Qu’allez-vous jouer à Toulon le 1er mars ?
Un mélange de morceaux de nos derniers albums et des classiques de ces trente dernières années. Ce n’est pas facile de construire un set avec autant de titres, mais c’est excitant d’imaginer ce que nous pourrons encore proposer à l’avenir, dans la prochaine décennie.
Vous êtes un groupe engagé. Comment voyez-vous le monde après trente ans de militantisme à travers la musique ?
C’est une question très vaste. Le monde est dans une situation compliquée. Mais mon espoir repose sur les jeunes générations, celles qui grandissent dans un monde numérique. Ces enfants, qui atteindront bientôt l’âge adulte, auront des idées nouvelles et des perspectives différentes de celles que nous avons aujourd’hui. Les défis sont nombreux – éducation, environnement, justice sociale – mais j’ai foi en leur créativité et leur volonté de changer les choses.
Et la musique, comment a-t-elle évolué selon vous ?

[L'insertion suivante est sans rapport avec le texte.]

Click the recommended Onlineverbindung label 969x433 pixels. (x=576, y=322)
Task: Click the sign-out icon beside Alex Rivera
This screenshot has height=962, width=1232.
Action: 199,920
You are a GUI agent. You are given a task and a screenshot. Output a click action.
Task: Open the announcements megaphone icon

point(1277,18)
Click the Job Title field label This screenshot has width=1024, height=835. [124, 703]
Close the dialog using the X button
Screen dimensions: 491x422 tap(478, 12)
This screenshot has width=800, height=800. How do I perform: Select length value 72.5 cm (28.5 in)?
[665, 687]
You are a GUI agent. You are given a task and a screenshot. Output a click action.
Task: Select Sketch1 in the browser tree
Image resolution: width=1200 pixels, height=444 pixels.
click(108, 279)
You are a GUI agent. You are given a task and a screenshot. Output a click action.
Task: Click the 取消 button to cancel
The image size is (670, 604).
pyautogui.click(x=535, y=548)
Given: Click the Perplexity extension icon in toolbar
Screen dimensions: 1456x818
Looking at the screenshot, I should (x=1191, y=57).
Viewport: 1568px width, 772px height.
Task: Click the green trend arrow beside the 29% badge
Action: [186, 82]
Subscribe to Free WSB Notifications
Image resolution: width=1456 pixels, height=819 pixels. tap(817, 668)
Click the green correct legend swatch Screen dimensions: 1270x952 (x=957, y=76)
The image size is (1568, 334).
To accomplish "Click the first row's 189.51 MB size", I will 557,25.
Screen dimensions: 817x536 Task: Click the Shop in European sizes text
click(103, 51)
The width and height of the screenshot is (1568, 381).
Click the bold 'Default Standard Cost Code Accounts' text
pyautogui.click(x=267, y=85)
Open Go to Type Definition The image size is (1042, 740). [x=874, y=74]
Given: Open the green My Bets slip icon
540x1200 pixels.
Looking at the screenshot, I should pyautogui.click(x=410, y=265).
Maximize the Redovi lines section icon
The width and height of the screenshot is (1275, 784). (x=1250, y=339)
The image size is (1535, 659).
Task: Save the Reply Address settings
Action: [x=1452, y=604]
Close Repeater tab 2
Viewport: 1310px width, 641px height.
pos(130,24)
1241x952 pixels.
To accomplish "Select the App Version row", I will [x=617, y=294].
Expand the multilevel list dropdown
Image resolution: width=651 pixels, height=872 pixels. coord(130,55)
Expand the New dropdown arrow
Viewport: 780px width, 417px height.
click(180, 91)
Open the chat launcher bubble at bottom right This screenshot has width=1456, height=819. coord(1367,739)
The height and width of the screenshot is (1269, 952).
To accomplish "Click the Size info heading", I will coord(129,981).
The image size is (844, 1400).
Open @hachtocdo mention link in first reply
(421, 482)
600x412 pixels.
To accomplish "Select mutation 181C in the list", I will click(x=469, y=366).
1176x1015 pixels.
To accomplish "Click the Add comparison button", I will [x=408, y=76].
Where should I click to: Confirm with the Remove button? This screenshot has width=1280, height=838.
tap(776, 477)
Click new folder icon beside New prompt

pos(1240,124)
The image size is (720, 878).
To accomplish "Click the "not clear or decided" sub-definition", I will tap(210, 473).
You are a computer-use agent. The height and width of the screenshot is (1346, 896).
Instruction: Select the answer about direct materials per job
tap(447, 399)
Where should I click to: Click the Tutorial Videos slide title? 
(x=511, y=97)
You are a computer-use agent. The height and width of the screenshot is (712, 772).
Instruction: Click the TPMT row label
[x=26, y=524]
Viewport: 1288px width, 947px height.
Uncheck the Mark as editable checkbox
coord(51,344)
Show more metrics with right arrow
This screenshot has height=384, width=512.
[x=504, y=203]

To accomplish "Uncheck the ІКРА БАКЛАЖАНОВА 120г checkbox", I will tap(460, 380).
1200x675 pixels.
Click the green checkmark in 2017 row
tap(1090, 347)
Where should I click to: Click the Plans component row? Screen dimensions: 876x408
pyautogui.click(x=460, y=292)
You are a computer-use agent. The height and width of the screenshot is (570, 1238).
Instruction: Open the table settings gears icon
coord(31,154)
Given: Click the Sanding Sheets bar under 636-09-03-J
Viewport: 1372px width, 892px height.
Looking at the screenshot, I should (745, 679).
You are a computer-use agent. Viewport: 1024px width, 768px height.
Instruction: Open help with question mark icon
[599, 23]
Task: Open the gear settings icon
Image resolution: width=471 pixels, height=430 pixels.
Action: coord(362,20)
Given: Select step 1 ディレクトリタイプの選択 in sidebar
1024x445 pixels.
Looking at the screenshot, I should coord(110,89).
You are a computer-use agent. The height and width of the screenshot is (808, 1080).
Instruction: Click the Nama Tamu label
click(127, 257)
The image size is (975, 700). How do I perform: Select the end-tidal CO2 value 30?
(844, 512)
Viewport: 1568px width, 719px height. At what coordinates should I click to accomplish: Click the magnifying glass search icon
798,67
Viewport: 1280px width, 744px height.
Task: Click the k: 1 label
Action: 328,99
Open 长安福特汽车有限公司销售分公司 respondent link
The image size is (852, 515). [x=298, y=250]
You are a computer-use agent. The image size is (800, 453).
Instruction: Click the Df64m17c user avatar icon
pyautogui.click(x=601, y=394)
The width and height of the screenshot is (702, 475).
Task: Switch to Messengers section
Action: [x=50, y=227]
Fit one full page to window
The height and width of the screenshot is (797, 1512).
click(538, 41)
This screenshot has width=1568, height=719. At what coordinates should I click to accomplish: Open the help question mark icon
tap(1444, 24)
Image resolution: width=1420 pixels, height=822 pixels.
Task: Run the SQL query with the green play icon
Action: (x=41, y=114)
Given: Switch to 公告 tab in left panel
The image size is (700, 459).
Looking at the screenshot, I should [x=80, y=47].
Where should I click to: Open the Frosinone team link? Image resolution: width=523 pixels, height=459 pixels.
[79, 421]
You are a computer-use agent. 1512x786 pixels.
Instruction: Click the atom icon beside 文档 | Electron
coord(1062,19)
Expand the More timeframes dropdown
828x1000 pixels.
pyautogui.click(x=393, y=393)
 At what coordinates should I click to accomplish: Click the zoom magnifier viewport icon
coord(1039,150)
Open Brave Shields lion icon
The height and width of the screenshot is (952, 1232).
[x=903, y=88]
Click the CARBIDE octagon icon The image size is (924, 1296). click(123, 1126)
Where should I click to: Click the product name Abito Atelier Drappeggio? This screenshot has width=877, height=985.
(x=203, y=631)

La créativité est intemporelle. J’entends autant de musique incroyable aujourd’hui qu’il y a trente ans. À Londres, par exemple, des artistes émergent de la rue avec des idées incroyablement innovantes. Mon fils de dix ans m’a fait découvrir un musicien qui mélange drill et influences du monde entier. C’est fascinant. Contrairement à d’autres, je ne ressens pas le besoin de me plaindre de la musique actuelle. Ces deux ou trois dernières années, j’ai vu des choses tellement cool. Il faut savoir avancer avec son temps.